=== TASK DIRECTIONS ===
Retype each of the following records word for word, leaving the pictures out of your answer.

^^^^^^^^

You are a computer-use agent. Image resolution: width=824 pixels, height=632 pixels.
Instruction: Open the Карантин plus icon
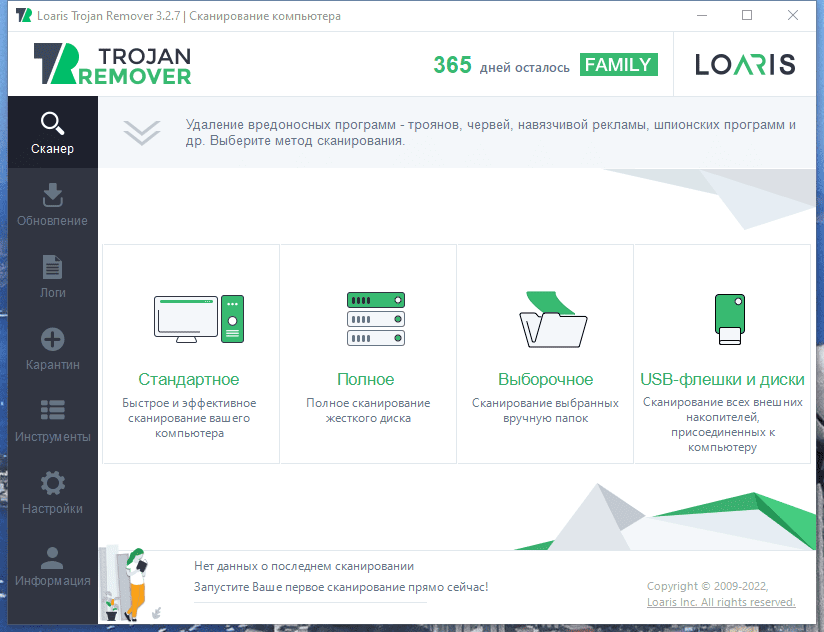[52, 339]
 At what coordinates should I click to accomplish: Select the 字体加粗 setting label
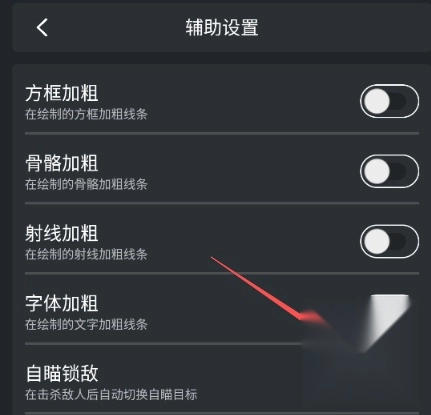coord(62,303)
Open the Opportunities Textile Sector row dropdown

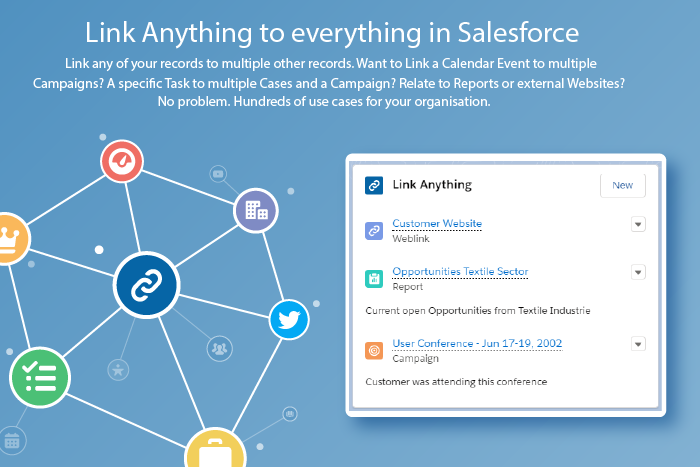pos(638,272)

^^^^^^^^

=== EXERCISE OUTPUT ===
You are a computer-use agent. Image resolution: width=824 pixels, height=632 pixels.
Instruction: Open the Карантин plus icon
[52, 339]
 At what coordinates should I click to accomplish: Select the 字体加粗 setting label
coord(62,303)
Open the Opportunities Textile Sector row dropdown

pos(638,272)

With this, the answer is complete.